Arrange every line of the material below as a Markdown table with the columns "Number" and "Content," numbering the rows in order and omitting blank lines.

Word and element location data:
►

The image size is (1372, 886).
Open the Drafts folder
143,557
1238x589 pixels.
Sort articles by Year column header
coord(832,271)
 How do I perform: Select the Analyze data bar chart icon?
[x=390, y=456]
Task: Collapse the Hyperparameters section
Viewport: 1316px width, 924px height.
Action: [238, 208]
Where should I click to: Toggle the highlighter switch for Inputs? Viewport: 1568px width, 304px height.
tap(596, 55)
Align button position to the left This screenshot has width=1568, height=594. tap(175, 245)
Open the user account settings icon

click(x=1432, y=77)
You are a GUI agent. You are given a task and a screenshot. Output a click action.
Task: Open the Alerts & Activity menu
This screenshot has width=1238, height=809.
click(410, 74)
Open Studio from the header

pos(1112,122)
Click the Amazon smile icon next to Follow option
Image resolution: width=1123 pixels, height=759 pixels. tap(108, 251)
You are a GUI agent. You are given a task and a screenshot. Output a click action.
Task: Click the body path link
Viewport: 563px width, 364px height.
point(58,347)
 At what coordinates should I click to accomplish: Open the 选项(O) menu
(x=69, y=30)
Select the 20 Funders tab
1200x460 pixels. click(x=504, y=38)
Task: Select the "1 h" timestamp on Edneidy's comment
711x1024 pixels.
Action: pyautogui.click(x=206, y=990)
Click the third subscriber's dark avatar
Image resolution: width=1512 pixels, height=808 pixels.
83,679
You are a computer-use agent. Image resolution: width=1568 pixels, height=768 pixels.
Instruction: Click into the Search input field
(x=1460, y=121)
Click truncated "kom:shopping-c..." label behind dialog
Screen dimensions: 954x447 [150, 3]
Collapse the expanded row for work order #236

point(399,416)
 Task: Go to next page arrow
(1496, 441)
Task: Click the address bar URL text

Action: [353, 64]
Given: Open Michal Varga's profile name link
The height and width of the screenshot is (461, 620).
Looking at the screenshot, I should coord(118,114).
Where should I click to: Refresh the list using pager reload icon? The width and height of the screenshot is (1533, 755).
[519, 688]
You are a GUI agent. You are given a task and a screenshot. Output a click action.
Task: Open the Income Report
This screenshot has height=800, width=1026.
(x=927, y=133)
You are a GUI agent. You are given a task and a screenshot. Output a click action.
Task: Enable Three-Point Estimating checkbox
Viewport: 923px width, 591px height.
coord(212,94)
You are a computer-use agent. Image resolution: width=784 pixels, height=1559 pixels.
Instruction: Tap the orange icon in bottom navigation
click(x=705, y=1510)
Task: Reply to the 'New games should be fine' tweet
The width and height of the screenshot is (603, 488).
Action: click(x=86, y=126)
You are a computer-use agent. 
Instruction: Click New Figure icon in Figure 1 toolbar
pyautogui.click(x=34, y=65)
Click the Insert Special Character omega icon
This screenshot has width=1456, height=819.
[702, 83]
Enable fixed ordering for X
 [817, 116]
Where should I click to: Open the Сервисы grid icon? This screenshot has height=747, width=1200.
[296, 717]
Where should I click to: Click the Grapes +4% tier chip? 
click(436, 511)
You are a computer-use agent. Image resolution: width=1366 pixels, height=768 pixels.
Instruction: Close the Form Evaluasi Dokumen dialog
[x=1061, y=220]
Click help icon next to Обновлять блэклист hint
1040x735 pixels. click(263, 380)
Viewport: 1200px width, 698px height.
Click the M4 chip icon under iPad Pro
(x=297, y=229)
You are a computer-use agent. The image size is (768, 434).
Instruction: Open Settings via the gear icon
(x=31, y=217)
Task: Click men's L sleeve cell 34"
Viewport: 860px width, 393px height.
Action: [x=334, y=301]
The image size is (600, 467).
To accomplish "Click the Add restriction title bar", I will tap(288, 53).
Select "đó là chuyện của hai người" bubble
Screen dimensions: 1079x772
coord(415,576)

◄

• [Result]:
| Number | Content |
|---|---|
| 1 | The image size is (1372, 886). |
| 2 | Open the Drafts folder |
| 3 | 143,557 |
| 4 | 1238x589 pixels. |
| 5 | Sort articles by Year column header |
| 6 | coord(832,271) |
| 7 |  How do I perform: Select the Analyze data bar chart icon? |
| 8 | [x=390, y=456] |
| 9 | Task: Collapse the Hyperparameters section |
| 10 | Viewport: 1316px width, 924px height. |
| 11 | Action: [238, 208] |
| 12 | Where should I click to: Toggle the highlighter switch for Inputs? Viewport: 1568px width, 304px height. |
| 13 | tap(596, 55) |
| 14 | Align button position to the left This screenshot has width=1568, height=594. tap(175, 245) |
| 15 | Open the user account settings icon |
| 16 | click(x=1432, y=77) |
| 17 | You are a GUI agent. You are given a task and a screenshot. Output a click action. |
| 18 | Task: Open the Alerts & Activity menu |
| 19 | This screenshot has width=1238, height=809. |
| 20 | click(410, 74) |
| 21 | Open Studio from the header |
| 22 | pos(1112,122) |
| 23 | Click the Amazon smile icon next to Follow option |
| 24 | Image resolution: width=1123 pixels, height=759 pixels. tap(108, 251) |
| 25 | You are a GUI agent. You are given a task and a screenshot. Output a click action. |
| 26 | Task: Click the body path link |
| 27 | Viewport: 563px width, 364px height. |
| 28 | point(58,347) |
| 29 |  At what coordinates should I click to accomplish: Open the 选项(O) menu |
| 30 | (x=69, y=30) |
| 31 | Select the 20 Funders tab |
| 32 | 1200x460 pixels. click(x=504, y=38) |
| 33 | Task: Select the "1 h" timestamp on Edneidy's comment |
| 34 | 711x1024 pixels. |
| 35 | Action: pyautogui.click(x=206, y=990) |
| 36 | Click the third subscriber's dark avatar |
| 37 | Image resolution: width=1512 pixels, height=808 pixels. |
| 38 | 83,679 |
| 39 | You are a computer-use agent. Image resolution: width=1568 pixels, height=768 pixels. |
| 40 | Instruction: Click into the Search input field |
| 41 | (x=1460, y=121) |
| 42 | Click truncated "kom:shopping-c..." label behind dialog |
| 43 | Screen dimensions: 954x447 [150, 3] |
| 44 | Collapse the expanded row for work order #236 |
| 45 | point(399,416) |
| 46 |  Task: Go to next page arrow |
| 47 | (1496, 441) |
| 48 | Task: Click the address bar URL text |
| 49 | Action: [353, 64] |
| 50 | Given: Open Michal Varga's profile name link |
| 51 | The height and width of the screenshot is (461, 620). |
| 52 | Looking at the screenshot, I should coord(118,114). |
| 53 | Where should I click to: Refresh the list using pager reload icon? The width and height of the screenshot is (1533, 755). |
| 54 | [519, 688] |
| 55 | You are a GUI agent. You are given a task and a screenshot. Output a click action. |
| 56 | Task: Open the Income Report |
| 57 | This screenshot has height=800, width=1026. |
| 58 | (x=927, y=133) |
| 59 | You are a GUI agent. You are given a task and a screenshot. Output a click action. |
| 60 | Task: Enable Three-Point Estimating checkbox |
| 61 | Viewport: 923px width, 591px height. |
| 62 | coord(212,94) |
| 63 | You are a computer-use agent. Image resolution: width=784 pixels, height=1559 pixels. |
| 64 | Instruction: Tap the orange icon in bottom navigation |
| 65 | click(x=705, y=1510) |
| 66 | Task: Reply to the 'New games should be fine' tweet |
| 67 | The width and height of the screenshot is (603, 488). |
| 68 | Action: click(x=86, y=126) |
| 69 | You are a computer-use agent.  |
| 70 | Instruction: Click New Figure icon in Figure 1 toolbar |
| 71 | pyautogui.click(x=34, y=65) |
| 72 | Click the Insert Special Character omega icon |
| 73 | This screenshot has width=1456, height=819. |
| 74 | [702, 83] |
| 75 | Enable fixed ordering for X |
| 76 |  [817, 116] |
| 77 | Where should I click to: Open the Сервисы grid icon? This screenshot has height=747, width=1200. |
| 78 | [296, 717] |
| 79 | Where should I click to: Click the Grapes +4% tier chip?  |
| 80 | click(436, 511) |
| 81 | You are a computer-use agent. Image resolution: width=1366 pixels, height=768 pixels. |
| 82 | Instruction: Close the Form Evaluasi Dokumen dialog |
| 83 | [x=1061, y=220] |
| 84 | Click help icon next to Обновлять блэклист hint |
| 85 | 1040x735 pixels. click(263, 380) |
| 86 | Viewport: 1200px width, 698px height. |
| 87 | Click the M4 chip icon under iPad Pro |
| 88 | (x=297, y=229) |
| 89 | You are a computer-use agent. The image size is (768, 434). |
| 90 | Instruction: Open Settings via the gear icon |
| 91 | (x=31, y=217) |
| 92 | Task: Click men's L sleeve cell 34" |
| 93 | Viewport: 860px width, 393px height. |
| 94 | Action: [x=334, y=301] |
| 95 | The image size is (600, 467). |
| 96 | To accomplish "Click the Add restriction title bar", I will tap(288, 53). |
| 97 | Select "đó là chuyện của hai người" bubble |
| 98 | Screen dimensions: 1079x772 |
| 99 | coord(415,576) |